Page extract:
Sep-08-16  Mudphudder: I have to ask: this 1.e3 move...was this Carlsen's showboating more than anything else?
Sep-08-16  Howard: Well, here's one way of looking at it...if you look in the Chessgames opening explorer section, you'll see that only about 350 games have opened with 1.e3. That probably tells you something.

Offhand, I suspect Carlsen probably just wanted to make the game a bit more challenging for himself, rather than want to showboat.

Sep-09-16  Mudphudder: Howard, 300+ games with 1.e3 says nothing when you compare to the 369,000+ games with 1.e4. So you're statistics as not as impressive from this perspective.
Sep-09-16
Premium Chessgames Member
  keypusher: I wouldn't speculate too much about 1.e3...especially since the game transposes to a bog-standard position immediately afterwards.

What to do:
1 > According to the chess forum comments, about how many games in the Chessgames opening explorer have opened with 1.e3?
2 > List the usernames of everyone who posts in the chess forum comments.
3 > Pick up the chess forum comments from the point where they stop, adding further posts in the same style.

Information:
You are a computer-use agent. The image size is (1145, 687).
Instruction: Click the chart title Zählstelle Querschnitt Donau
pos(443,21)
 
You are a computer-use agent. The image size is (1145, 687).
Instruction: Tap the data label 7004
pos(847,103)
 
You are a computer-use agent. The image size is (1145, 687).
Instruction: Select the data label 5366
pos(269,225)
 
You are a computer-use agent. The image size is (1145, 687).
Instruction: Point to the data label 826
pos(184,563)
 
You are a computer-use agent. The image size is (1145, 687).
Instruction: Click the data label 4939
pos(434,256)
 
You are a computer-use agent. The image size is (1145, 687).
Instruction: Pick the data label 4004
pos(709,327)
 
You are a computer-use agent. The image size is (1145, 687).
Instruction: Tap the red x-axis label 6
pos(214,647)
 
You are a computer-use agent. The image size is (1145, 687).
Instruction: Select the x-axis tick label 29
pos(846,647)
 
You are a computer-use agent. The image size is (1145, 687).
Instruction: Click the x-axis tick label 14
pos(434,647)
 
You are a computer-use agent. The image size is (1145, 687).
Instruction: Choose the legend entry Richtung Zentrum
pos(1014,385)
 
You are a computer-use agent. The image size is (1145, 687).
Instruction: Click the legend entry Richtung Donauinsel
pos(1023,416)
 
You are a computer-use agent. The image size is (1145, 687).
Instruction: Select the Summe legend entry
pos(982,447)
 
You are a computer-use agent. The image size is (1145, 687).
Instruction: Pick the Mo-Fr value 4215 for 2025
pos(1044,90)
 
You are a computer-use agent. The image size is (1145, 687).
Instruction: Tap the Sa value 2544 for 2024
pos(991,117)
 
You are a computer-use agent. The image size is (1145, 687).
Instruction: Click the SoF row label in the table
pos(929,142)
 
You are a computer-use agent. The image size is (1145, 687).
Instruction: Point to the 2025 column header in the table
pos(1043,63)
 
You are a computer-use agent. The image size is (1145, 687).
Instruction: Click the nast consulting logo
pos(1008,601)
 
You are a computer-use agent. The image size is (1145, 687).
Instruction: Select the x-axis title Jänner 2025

Answers to the exercises:
1 > About 350 games.

2 > Mudphudder, Howard, keypusher

3 >
If Carlsen wanted to showboat with his first move, a better choice would be something like 1.g4 or 1.b4. Unlike those moves 1.e3 doesn't have much of an independent character. It's just a quiet path to some other opening destination.

It's interesting to see who has made use of 1.e3 in the past. It seems to be split up among "I'll play anything" types like Blackburne and Tartakower, what Kasparov calls "left-handed" masters like Nimzowitsch and Elijah Williams, and positional endgame specialists like Eliskases. Of course those categories overlap, and I think Carlsen fits into all three to varying degrees.

Not surprising that Gerard Welling has played it quite a bit.

Sep-10-16  Al2009: It is not so unusual to play 1. d3 because you re-enter in usual closed Sicilian openings, and King's Indian reversed as you want. And yet, 1.e3 (Van't Kruijs opening) is quite unusual, because after 1...e5, 2. d4, the opening pattern is totally different from other openings. In 365chess.com there are 157 games recorded after 2.d4, and Black wins in most of cases. However, Magnus Carlsen is Magnus Carlsen, he is not a "common" White player.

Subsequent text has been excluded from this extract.